Investor sentiment regarding the deal being reached was generally positive for GM as they have been proponents for the establishment of the VEBA trust. After the deal was reached between GM and the UAW union, the stock price of GM increased by 4.2% in the morning of that trading session, and closed with a 9% rise reaching its highest mark in ten weeks. GM's bond prices also increased following the news. The stock price of Ford increased by more than 6% in the same session, likely linked to investor expectations that a similar deal would be reached in their negotiations with the UAW.

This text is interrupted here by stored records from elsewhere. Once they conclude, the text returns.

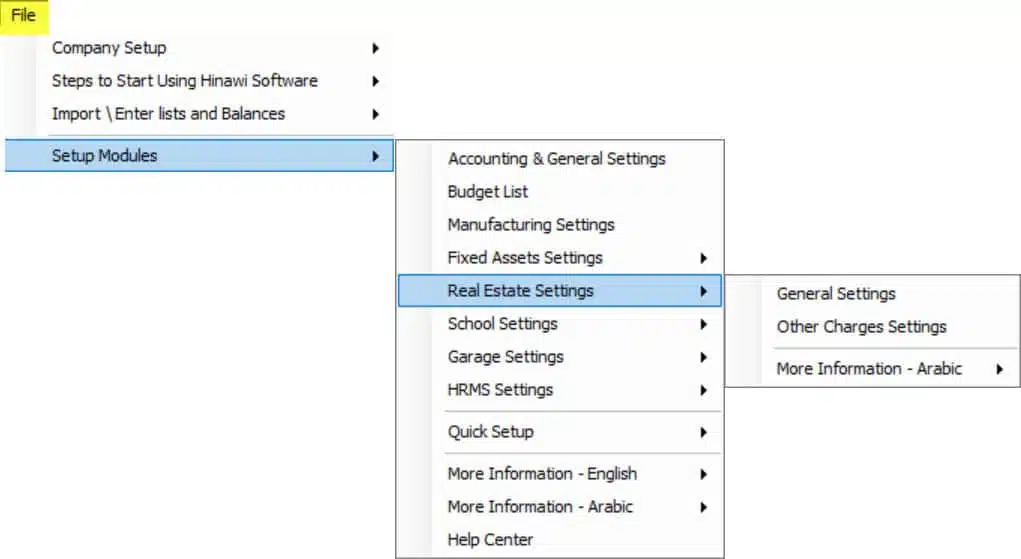Expand More Information - English arrow
This screenshot has height=559, width=1021.
704,474
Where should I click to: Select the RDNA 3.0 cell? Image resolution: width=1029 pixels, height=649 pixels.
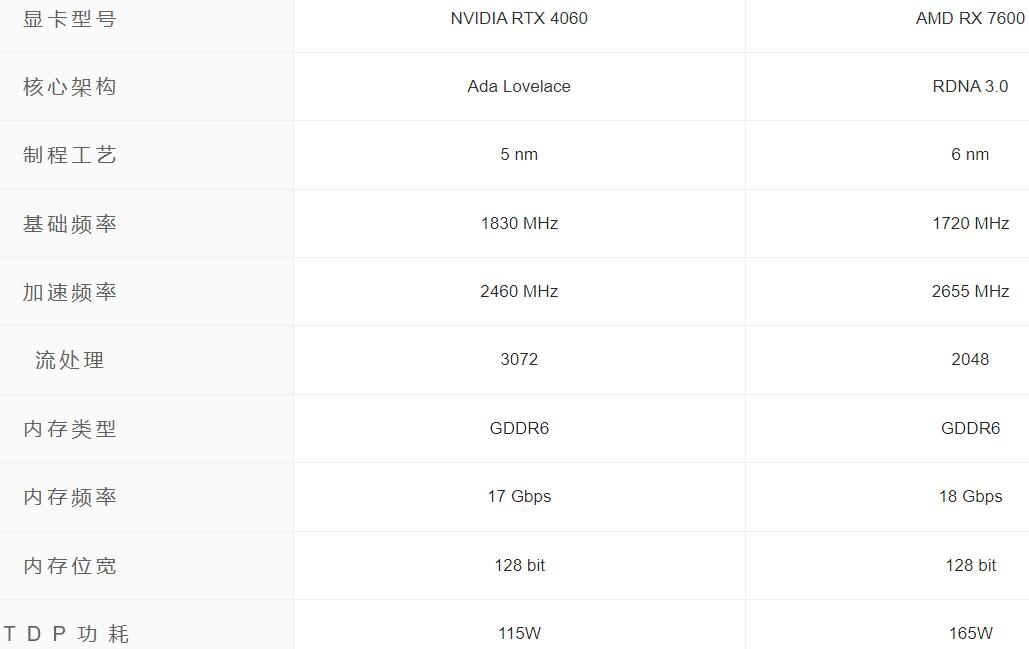[x=970, y=86]
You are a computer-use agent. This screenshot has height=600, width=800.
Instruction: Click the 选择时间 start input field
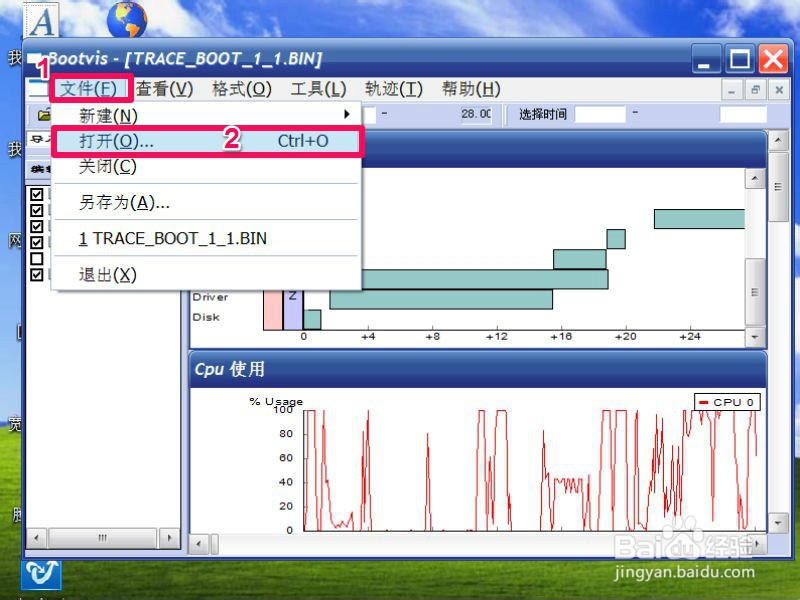point(600,114)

Credit rating agencies shared a similarly positive response to the deal. Fitch was in discussions to lower GM's rating and that of some of its suppliers, however decided to hold off after the new deal was announced. Standard and Poor’s discussed the possibility of increasing GM's long term rating moving forward. GM pointed out their healthcare spending in the previous year totaled $4.8 billion, an amount that could have been spent towards launching six vehicle models or building an additional four manufacturing plants. Wall street analysts were expecting GM to benefit from increased healthcare cost savings amounting to $3 billion annually as a consequence of the newly established VEBA trust.